Currier has seven scholarships to divvy up among a roster of 40 players. That’s fewer than the 11.7 full rides allowed by the NCAA for the nearly 300 Division I programs, making Fairfield’s unbeaten streak all the more remarkable.

“Our main goal is to win a MAAC championship and go to (NCAA) regionals,” Watson said. “The record’s great, but we want to win the MAAC and go to the regional.”

Weight training has helped Watson put on 20 pounds since entering college. A finance major, he has started all but four games this spring, usually hits ninth in the order, has a .203 batting average and leads the team with four sacrifice bunts.

“Griff’s a battler, he comes to play,” said Currier, who described a scene from this season when Watson’s shoulder popped out of its socket on a headfirst slide into third base. Grimacing in pain, Watson nonetheless scrambled up and scored (despite losing a shoe in the process) when the ball got loose.
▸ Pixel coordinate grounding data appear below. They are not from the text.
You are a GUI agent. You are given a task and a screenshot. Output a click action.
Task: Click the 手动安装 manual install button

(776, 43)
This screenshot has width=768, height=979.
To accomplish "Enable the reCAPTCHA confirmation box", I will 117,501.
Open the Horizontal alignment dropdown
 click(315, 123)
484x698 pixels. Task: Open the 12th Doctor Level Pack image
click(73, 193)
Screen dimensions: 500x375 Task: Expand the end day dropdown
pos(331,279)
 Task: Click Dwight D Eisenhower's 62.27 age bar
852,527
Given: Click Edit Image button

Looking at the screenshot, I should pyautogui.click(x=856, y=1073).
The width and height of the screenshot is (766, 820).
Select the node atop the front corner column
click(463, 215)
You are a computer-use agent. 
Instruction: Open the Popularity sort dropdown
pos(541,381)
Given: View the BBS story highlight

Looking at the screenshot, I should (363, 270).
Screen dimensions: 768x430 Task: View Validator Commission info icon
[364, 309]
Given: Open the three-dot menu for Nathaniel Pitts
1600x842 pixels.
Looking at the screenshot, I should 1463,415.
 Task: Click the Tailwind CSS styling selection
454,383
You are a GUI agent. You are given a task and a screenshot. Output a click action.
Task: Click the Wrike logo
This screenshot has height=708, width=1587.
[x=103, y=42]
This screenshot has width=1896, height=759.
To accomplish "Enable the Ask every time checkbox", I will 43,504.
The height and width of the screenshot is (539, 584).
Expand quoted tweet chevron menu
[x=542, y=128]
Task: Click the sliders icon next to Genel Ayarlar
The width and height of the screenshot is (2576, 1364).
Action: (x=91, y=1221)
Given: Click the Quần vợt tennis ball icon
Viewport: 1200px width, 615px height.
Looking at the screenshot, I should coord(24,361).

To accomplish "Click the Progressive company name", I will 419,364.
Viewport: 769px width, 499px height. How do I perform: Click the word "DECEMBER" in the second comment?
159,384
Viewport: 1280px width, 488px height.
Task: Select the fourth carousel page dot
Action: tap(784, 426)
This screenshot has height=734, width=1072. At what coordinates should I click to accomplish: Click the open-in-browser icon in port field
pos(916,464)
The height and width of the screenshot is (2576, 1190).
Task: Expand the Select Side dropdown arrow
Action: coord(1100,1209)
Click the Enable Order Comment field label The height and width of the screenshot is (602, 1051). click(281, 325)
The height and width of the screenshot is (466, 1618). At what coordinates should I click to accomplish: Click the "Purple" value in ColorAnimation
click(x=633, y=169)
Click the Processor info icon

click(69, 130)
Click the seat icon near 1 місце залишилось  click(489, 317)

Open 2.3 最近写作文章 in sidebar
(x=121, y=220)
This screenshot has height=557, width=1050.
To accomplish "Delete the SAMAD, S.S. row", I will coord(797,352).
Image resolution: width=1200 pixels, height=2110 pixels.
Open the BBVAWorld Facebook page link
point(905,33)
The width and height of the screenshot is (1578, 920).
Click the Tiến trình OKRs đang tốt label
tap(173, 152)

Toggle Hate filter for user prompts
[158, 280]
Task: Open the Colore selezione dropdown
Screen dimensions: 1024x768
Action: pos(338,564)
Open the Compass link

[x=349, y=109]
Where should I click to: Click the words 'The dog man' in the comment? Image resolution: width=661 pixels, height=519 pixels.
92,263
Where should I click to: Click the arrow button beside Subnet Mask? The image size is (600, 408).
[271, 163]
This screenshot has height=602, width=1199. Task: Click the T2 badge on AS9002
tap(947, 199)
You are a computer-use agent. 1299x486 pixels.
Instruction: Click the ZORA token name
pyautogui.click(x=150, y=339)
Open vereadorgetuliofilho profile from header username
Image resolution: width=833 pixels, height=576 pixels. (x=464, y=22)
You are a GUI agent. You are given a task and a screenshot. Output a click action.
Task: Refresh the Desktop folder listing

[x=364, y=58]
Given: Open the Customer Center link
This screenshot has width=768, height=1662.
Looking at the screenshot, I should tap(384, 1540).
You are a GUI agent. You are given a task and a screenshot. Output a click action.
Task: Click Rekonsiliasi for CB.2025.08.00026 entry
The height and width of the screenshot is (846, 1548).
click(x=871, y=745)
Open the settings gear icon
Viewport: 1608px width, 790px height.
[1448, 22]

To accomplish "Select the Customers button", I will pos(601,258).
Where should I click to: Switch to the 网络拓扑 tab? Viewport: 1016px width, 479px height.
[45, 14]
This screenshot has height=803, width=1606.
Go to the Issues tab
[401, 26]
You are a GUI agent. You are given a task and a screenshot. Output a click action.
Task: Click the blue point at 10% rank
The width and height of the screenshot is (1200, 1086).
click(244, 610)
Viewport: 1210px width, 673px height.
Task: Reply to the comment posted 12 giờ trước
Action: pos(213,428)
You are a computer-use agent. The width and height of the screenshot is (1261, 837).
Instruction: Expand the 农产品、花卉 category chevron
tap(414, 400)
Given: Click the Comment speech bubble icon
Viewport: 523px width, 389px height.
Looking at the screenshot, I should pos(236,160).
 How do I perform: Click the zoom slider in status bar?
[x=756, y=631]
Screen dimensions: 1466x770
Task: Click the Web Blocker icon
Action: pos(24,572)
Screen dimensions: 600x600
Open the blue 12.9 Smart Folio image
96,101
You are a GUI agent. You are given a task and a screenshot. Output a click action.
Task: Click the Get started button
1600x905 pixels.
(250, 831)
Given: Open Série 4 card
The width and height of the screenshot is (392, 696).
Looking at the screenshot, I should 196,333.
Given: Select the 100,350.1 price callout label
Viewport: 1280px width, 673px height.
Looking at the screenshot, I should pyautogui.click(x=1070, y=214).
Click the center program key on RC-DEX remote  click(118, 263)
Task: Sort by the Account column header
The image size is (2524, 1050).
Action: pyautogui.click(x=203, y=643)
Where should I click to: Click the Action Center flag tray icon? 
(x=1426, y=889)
“He’s got a sock on one foot, a cleat on the other, his shoulder is killing him, but he sprints to the plate and he gets there,” Currier said. “He was not going to say, ‘I can’t get there.'”

Fairfield has one MAAC title, earned in 2016, which resulted in the program’s only NCAA tournament appearance. The Stags played in a regional at Texas Tech and lost twice, to Texas Tech and Dallas Baptist.

The Stags are a long shot to reach Omaha, but you’ll never hear Watson say they can’t get there.

“You can’t walk into the stadium and think the job’s going to get done,” he said. “You’ve got to grind it out every single game. It’s not going to be handed to us.”